It really feels good to be connected with friends, family, community. And these past six months have been a challenge, even for an introvert like me.

We’ve had to be creative to stay connected. It’s been great to be able to “visit” with friends while walking socially distant or during outdoor dinners 6-feet apart. But as the days grow shorter and the temperature drops, I worry again about feelings of isolation and disconnection.  

We humans are social animals and we need and love connection. Feeling connected makes us less likely to experience sadness, loneliness, low self-esteem and even problems with sleeping. So how can we stay connected?

Yes, you can put on warmer clothes and make sure to get out before dusk with a friend (and I am determined to do so). What other ideas do you have?

Sure you could text or even call (and I do both), but what if you want to connect on a deeper level?

Have you ever considered writing letters as a way to stay in (and build) connection?

Don’t underestimate your power to make a difference in the life of someone else. We all are  craving genuine human connection now more than ever.

But why a letter?

Sometimes people are not ready to talk or absorb what you’re saying, a letter gives them time to figure out when they’re ready. And they can read the letter again and feel your love and support over and over. 

Letters are an amazing way to share gratitude and deepen connections with friends, family, colleagues, mentors and people who have shown you kindness. They’re perfect to share empathy or remind the reader of their resilience during a struggle. 

Think back on a time you received an actual letter. How’d it feel to open the envelope and read what your friend or relative wrote? Did they offer support, recall fun or meaningful times together, catch you up on a project they’re working on, tell you why they love you? 

Recall the feelings you felt opening, reading and taking in their letter. If you’re like me, those feelings are warm, positive and feel like a hug. How’d you like to make someone else feel that way?


You, as a human, are a natural storyteller, and letters are all about stories. Sharing what you want to say through story makes the point in a way that can be felt and heard.

Are you willing to give it a try?

Here are some simple steps:

  • Ask: How do I want my reader to feel (loved, seen, appreciated, cared for …)?
  • Recall the way the person made you feel through a thoughtful gift or kind actions or their friendship.
  • Think through why the person matters to you and what stories from your shared experience will help you say that.
  • Write your letter using stories that show how you want to make them feel

Go ahead, try it out. I bet you’ll feel more connected to your reader as a result.

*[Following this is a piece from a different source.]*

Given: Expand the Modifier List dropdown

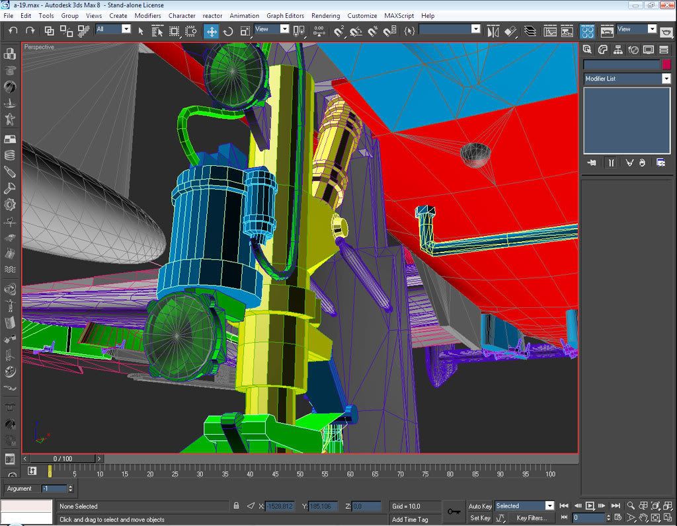Looking at the screenshot, I should click(x=666, y=79).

Recently I received a letter from a client who participated in one of my letter writing workshops. She told me she signed up with no real expectation other than curiosity, but learning how to write stories and turn them into letters has allowed her to reconnect with old friends and with her first mentor who set her on her road to career success. It was a joyful letter celebrating connection with people who matter to her. Her letter made me smile.

Want some step-by-step help writing letters right now? Grab my Deepening Connections eBook.

 Happy Writing!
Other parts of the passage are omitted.